Unlike the eight points-scoring races in Super GT, the Fuji Sprint Cup was run under slightly different rules. 
 The GT500 and GT300 classes were split into their own set of two races.
 Each driver in GT500 and GT300 would have their own 22 lap (100 km) sprint race without any mandatory pitstop.
 Standing starts were also implemented for each of the four races instead of the rolling start normally seen.
 There would be no weight ballast for any of the cars in either class.
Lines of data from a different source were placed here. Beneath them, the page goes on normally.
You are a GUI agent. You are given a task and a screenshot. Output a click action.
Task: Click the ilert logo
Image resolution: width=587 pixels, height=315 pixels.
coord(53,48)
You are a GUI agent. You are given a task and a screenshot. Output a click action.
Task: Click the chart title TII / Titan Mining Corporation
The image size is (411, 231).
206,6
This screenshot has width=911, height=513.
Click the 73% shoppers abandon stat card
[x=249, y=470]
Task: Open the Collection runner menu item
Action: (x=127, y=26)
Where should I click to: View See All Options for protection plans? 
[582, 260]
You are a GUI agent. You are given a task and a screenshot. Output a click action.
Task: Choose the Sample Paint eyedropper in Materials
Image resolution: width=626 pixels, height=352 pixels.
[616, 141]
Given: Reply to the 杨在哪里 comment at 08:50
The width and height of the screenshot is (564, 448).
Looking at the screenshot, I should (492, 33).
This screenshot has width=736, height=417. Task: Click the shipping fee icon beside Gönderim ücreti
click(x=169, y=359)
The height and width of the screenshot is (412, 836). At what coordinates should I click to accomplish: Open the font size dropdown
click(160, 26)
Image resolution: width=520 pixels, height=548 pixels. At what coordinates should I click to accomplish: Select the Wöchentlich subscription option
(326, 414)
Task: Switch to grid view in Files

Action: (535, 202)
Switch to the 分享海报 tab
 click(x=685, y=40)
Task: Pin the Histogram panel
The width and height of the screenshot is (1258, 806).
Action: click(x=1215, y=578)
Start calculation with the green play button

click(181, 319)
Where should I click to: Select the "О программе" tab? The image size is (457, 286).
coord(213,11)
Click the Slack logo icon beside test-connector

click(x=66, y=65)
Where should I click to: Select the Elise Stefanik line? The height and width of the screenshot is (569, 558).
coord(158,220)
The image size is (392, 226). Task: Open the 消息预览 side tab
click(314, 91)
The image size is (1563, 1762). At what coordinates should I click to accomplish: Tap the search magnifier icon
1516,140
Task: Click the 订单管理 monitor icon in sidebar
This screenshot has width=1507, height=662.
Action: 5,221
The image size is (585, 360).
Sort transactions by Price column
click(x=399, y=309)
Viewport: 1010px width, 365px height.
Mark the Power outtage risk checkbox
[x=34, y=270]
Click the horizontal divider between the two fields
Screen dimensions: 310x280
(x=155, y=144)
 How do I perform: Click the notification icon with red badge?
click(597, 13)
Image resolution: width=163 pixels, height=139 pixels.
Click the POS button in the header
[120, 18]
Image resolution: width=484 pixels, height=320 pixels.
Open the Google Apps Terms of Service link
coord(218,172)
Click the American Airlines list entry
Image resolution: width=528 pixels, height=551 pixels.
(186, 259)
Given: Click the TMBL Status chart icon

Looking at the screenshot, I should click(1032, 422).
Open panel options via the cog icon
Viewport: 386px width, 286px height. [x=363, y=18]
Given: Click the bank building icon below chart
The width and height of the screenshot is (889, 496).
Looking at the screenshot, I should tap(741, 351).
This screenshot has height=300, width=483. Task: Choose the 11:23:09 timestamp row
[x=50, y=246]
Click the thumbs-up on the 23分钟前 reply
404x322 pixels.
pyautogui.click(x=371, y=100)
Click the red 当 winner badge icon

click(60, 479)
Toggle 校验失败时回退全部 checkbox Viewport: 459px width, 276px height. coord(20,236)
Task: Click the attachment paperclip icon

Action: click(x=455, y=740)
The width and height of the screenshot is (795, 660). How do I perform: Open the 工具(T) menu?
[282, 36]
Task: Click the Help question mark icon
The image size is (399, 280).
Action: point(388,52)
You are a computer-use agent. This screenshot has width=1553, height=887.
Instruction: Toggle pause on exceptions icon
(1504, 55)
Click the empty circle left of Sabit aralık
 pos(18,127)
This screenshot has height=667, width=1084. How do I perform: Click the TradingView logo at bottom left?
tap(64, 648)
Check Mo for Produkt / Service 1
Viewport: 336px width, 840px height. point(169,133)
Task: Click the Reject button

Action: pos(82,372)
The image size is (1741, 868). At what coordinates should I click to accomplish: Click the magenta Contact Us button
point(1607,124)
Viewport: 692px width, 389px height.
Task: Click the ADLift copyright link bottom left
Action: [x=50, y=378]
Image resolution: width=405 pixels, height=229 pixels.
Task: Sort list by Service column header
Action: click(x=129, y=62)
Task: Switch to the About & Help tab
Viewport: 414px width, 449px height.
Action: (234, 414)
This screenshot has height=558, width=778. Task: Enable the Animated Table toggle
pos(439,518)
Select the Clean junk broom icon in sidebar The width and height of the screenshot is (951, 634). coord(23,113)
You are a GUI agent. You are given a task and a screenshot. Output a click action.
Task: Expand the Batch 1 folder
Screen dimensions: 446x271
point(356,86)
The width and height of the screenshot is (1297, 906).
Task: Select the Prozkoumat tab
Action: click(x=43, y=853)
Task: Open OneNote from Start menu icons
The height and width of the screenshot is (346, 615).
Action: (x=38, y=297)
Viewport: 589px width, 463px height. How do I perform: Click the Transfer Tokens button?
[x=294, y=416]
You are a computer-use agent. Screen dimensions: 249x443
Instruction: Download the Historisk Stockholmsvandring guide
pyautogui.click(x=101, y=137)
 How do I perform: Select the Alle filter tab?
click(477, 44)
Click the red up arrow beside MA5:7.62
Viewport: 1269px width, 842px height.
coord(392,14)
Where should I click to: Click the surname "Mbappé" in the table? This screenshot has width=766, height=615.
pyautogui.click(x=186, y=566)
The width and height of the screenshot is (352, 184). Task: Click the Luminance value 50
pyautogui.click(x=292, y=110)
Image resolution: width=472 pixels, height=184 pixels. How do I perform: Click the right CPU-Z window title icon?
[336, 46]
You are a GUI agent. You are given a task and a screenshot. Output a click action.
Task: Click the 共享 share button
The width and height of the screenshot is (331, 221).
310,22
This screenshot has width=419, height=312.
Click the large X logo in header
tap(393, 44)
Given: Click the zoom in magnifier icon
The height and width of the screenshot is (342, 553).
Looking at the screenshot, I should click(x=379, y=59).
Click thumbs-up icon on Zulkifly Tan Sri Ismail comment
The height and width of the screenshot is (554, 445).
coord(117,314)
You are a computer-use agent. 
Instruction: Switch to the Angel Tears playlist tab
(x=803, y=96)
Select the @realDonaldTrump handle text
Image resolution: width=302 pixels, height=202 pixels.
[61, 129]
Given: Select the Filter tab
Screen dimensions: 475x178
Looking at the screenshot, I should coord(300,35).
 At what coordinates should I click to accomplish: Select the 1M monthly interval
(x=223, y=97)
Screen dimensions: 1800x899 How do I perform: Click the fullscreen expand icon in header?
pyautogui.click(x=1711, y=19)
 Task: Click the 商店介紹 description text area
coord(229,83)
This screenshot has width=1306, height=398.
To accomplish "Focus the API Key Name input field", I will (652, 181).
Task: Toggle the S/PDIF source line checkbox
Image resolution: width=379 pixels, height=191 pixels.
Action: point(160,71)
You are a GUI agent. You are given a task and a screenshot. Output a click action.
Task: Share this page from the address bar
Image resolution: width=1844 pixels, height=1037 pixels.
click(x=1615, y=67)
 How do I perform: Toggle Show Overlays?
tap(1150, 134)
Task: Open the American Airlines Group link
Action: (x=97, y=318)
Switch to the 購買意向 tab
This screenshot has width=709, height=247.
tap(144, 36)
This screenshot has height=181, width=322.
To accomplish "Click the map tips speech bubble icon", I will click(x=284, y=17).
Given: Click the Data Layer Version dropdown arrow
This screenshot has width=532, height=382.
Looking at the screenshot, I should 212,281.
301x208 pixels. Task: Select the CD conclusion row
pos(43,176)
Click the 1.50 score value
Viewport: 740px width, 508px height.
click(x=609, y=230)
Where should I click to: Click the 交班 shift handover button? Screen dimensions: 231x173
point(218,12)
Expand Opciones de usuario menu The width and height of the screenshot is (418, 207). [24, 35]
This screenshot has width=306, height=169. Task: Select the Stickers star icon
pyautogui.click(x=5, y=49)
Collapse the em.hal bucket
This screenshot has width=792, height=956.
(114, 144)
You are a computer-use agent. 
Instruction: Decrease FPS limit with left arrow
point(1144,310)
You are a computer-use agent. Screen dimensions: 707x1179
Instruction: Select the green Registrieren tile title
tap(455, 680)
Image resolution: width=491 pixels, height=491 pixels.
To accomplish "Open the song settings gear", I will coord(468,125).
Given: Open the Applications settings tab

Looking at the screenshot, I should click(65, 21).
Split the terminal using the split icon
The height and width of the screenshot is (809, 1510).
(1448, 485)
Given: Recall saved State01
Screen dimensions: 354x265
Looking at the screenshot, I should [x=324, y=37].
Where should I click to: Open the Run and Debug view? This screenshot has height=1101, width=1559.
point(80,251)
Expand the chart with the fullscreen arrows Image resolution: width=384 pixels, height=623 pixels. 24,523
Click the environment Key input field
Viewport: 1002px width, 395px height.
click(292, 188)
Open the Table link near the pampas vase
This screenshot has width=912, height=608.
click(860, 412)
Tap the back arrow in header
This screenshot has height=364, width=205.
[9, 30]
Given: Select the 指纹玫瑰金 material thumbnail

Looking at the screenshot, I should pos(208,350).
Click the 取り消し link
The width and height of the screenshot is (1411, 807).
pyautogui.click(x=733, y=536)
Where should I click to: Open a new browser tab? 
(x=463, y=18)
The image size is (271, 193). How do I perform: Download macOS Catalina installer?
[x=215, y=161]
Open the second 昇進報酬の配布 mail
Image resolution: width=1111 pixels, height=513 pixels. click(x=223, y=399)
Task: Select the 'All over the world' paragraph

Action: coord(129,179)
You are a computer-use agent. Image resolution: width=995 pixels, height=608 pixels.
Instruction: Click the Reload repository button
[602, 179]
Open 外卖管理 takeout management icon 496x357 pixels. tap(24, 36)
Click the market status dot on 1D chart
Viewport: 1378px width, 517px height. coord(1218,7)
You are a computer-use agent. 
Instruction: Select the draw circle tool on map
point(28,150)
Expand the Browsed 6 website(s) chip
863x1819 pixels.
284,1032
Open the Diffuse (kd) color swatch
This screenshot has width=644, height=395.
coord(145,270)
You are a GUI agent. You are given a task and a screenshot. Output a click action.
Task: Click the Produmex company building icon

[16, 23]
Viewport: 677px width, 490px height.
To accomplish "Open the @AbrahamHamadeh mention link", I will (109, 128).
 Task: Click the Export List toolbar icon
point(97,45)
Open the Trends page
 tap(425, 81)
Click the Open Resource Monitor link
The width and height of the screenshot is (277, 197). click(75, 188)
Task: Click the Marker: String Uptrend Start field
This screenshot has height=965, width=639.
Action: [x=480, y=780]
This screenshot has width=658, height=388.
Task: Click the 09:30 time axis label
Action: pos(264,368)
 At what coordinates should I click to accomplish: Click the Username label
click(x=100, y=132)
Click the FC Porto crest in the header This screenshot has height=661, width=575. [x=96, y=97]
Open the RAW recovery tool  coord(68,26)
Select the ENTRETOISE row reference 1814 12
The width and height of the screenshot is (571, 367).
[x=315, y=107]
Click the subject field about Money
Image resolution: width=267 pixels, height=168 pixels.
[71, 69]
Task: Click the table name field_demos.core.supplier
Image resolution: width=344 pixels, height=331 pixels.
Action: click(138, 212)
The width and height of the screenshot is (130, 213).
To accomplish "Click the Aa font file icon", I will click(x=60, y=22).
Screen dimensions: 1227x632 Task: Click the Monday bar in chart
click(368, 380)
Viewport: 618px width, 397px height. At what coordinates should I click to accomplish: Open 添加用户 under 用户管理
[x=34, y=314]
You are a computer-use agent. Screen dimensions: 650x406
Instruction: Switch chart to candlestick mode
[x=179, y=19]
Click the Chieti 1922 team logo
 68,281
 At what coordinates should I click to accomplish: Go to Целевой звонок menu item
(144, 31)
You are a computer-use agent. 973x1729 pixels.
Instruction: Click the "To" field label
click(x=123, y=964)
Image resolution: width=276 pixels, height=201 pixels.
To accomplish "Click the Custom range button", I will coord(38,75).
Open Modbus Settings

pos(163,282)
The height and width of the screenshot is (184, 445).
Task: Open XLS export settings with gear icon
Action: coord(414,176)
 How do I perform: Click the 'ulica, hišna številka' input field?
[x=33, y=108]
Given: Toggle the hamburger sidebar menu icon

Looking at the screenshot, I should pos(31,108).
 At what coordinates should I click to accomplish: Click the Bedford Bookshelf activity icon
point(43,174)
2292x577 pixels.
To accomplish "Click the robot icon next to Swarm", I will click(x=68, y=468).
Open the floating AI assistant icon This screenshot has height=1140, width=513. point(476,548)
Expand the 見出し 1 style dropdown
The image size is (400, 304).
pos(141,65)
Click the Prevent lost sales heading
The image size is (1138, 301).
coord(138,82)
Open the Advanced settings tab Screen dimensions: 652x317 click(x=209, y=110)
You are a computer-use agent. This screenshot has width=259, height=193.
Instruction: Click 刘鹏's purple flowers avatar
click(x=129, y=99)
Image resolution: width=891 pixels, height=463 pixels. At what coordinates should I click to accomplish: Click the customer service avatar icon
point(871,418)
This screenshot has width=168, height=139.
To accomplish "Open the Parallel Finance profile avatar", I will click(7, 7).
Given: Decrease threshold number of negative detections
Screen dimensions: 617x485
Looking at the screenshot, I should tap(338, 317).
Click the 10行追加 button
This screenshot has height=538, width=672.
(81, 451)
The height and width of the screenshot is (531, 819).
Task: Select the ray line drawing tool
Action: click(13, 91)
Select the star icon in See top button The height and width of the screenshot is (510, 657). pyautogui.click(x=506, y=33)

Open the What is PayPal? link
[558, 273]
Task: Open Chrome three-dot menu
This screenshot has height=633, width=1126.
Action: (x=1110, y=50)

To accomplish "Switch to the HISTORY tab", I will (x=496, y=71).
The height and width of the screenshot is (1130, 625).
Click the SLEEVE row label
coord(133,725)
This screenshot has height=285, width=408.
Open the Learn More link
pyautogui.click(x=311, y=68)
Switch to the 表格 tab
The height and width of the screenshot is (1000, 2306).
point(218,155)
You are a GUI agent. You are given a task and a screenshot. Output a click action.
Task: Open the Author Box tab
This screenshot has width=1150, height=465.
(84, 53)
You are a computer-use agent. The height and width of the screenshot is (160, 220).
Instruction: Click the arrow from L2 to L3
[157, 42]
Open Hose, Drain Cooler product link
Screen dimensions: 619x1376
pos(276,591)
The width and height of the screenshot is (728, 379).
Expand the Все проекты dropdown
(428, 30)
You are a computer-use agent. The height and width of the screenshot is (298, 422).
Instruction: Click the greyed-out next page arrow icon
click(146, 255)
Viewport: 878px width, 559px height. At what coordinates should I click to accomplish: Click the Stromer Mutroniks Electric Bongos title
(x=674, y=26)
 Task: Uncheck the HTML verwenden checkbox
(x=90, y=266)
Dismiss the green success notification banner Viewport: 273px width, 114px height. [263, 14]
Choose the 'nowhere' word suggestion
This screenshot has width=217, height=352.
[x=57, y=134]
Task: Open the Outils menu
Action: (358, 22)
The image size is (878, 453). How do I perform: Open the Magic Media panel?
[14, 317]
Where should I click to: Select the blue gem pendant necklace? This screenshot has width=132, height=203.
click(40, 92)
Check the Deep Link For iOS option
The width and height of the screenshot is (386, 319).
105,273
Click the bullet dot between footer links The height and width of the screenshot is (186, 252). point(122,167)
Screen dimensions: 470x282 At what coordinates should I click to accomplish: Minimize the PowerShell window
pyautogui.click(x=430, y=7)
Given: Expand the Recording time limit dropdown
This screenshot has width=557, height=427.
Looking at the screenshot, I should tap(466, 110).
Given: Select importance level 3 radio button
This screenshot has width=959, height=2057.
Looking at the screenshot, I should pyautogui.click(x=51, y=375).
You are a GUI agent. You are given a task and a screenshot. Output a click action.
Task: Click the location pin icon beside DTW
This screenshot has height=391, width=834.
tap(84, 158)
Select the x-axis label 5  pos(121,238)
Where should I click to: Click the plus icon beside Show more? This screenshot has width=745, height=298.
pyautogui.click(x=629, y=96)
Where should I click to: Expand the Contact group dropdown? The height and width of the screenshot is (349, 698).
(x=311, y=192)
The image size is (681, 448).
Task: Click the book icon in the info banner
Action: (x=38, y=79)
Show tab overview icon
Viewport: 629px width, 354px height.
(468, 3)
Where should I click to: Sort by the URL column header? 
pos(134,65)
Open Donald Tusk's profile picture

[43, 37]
38 cars were entered in the two Super GT classes, 15 in GT500 and 23 in GT300. The #96 Dijon Racing Callaway Corvette Z06.R GT3 returning to the series after having last raced in the 2013 Fuji GT 300km, while the #35 Nismo Global Athlete Team made its only appearance of the season, with Alex Buncombe and Lucas Ordóñez driving. Neither the #52 OKINAWA-IMP RACING with SHIFT Mercedes-Benz SLS AMG GT3 or the #87 JLOC Lamborghini Gallardo GT3 were entered for the JAF Grand Prix, however JLOC put Hideki Yamauchi and Hiroki Yoshimoto, the drivers of the #87 car into their #88 car.

In Super Formula with the exception of André Lotterer and Loïc Duval returning to the cars they had driven for part of the season, there were no other driver changes.

Results

GT300 Race 1 results
The first GT300 race was held on November 23, 2013. Race result is as follows.

Fastest Lap – Alex Buncombe, #35 Nismo Athlete Global Team Nissan GT-R GT3 – 1:38.438

GT500 Race 1 results
The first GT500 race was held on November 23, 2013. Race result is as follows.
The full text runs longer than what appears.